There seems to be a connection!
FROM RSN:
More than 100,000 gallons of coal slurry blackened a creek in West Virginia. (photo: CNN)
New Pipe Break at Coal Facility Contaminates West Virginia Waterway
12 February 14
coal preparation facility spilled an unknown quantity of coal slurry into a creek in Kanawha County, W.V. Tuesday morning, according to West Virginia officials.
As the Charleston Gazette reports, the spill occurred at Patriot Coal's Kanawha Eagle operation, which is located near Fields Creek. The operation is near Winifrede, WV - southeast of Charleston, the state's capitol and site of last month's major chemical spill. The amount of coal slurry that spilled is still unknown, but a West Virginia DEP spokesman told the Charleston Gazette that the spill could probably be characterized as "significant." Local reporters have tweeted photos of the spill, which has turned the creek's water black:
According to the county's emergency services director, the spill was caused by a break in the eight-inch slurry line that ran between the preparation plant and the company's refuse impoundment, which occurred sometime between midnight and 5:30 in the morning. According to the DEP, the company in charge of the facility reported the spill to the DEP at 7:30 a.m.
Workers have shut down the slurry pumps to stop the spill, but the slurry has contaminated the creek, which flows into the Kanawha River. Responders are trying to contain the spill to Fields Creek in the hopes that it does not reach the Kanawha River. Officials say if the spill does reach the river they don't think it will affect drinking water because there are no water intakes downstream of the spill.

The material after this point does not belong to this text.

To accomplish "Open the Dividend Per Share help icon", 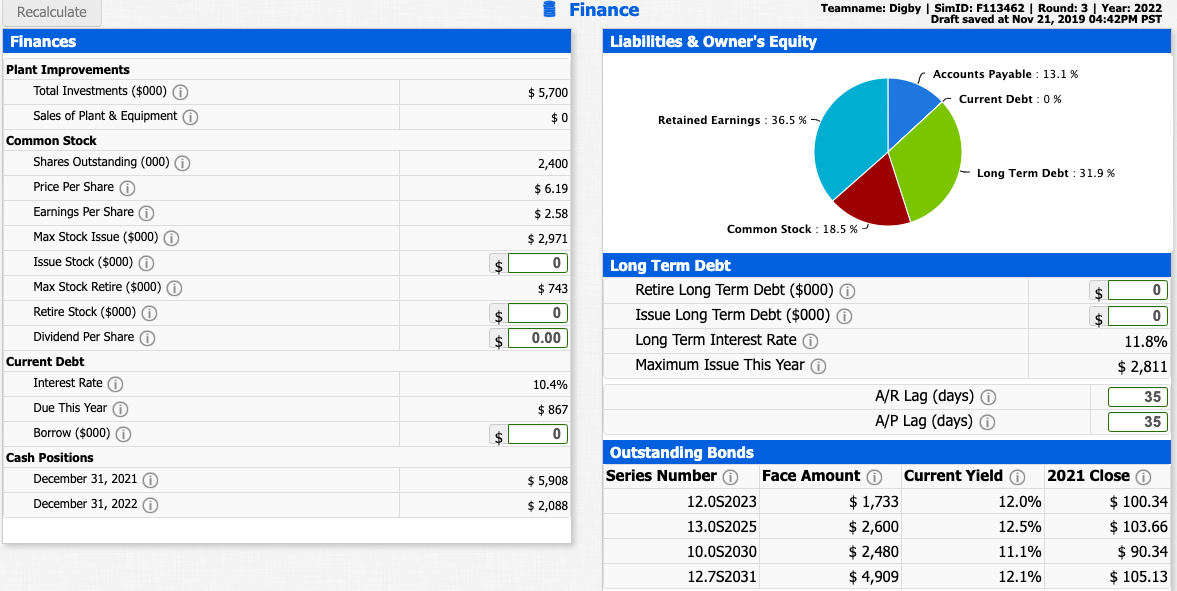I will 146,338.
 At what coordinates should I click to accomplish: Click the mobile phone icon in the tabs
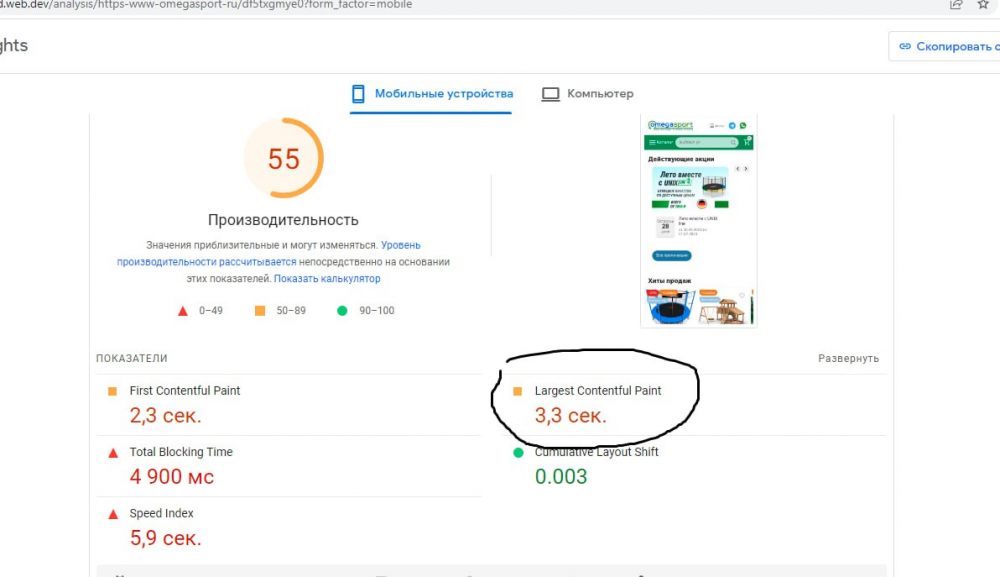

Coal slurry is a mix of solid and liquid waste that's created from coal preparation, a process that includes washing coal with chemicals like MCHM. The DEP said in a statement that the facility utilizes a frothing chemical called Flomin 110-C that contains MCHM, the same chemical that spilled from a Freedom Industries holding plant and contaminated water for 300,000 West Virginians last month. Lawmakers have been grappling with how to prevent similar spills from happening in the future - West Virginia Sen. John Unger (D), introduced a bill aimed at regulating above-ground storage tanks that was passed unanimously in the Senate, but Tuesday morning's spill proves that other holding facilities, including impoundments, are also at risk of spills.
Slurry has spilled before in West Virginia - in 1972, a coal slurry impoundment dam in Logan County burst, spilling 132,000,000 gallons of liquid onto small mining settlements, killing 125 people and injuring 1,121. And in October of 2000, a coal slurry spill in Martin County, Kentucky, spilled 306,000,000 gallons, polluting 100 miles of waterways and killing aquatic life and plants in West Virginia and Kentucky.